YOUR TASK: Return only the final portion of the entries: the line with "Screen dimensions: 714x382" and every line after it, each one exact.

++++

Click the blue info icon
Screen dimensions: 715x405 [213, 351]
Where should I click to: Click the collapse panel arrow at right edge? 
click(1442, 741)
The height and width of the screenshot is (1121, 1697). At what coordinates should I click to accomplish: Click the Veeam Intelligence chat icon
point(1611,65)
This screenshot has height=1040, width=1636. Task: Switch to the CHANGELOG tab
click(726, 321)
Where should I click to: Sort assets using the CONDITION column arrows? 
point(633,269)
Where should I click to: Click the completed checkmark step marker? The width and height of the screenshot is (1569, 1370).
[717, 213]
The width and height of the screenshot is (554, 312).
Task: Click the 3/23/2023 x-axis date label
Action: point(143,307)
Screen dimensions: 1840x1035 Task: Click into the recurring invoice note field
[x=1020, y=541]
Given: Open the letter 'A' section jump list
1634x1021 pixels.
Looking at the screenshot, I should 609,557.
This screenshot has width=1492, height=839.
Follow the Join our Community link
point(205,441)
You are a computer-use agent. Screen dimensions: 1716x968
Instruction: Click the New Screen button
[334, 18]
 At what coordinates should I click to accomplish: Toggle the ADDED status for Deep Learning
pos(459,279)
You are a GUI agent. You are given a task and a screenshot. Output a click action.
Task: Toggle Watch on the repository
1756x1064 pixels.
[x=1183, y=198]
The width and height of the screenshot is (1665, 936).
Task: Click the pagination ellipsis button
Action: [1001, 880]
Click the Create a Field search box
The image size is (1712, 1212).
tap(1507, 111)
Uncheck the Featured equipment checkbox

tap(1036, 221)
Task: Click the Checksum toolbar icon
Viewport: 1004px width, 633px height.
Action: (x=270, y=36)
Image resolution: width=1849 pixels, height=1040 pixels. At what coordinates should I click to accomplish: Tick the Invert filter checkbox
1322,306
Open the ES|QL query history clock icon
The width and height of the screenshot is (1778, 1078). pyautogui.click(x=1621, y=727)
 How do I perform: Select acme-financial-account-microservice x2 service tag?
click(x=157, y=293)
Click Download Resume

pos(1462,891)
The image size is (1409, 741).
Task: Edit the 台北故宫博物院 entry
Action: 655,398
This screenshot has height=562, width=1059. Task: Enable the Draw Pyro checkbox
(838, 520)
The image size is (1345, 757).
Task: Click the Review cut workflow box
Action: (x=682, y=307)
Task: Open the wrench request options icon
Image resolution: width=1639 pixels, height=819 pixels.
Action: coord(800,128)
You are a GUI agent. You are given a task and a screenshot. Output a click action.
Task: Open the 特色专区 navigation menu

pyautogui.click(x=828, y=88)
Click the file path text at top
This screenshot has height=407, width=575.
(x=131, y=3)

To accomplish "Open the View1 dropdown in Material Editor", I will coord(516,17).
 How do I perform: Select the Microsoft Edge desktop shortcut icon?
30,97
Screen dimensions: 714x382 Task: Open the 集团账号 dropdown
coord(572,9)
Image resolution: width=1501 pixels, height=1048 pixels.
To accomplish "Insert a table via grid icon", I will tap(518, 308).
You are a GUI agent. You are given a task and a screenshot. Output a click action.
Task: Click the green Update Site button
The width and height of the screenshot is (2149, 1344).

++++

ANSWER AREA:
Screen dimensions: 714x382 Task: Open the 集团账号 dropdown
coord(572,9)
Image resolution: width=1501 pixels, height=1048 pixels.
To accomplish "Insert a table via grid icon", I will tap(518, 308).
You are a GUI agent. You are given a task and a screenshot. Output a click action.
Task: Click the green Update Site button
The width and height of the screenshot is (2149, 1344).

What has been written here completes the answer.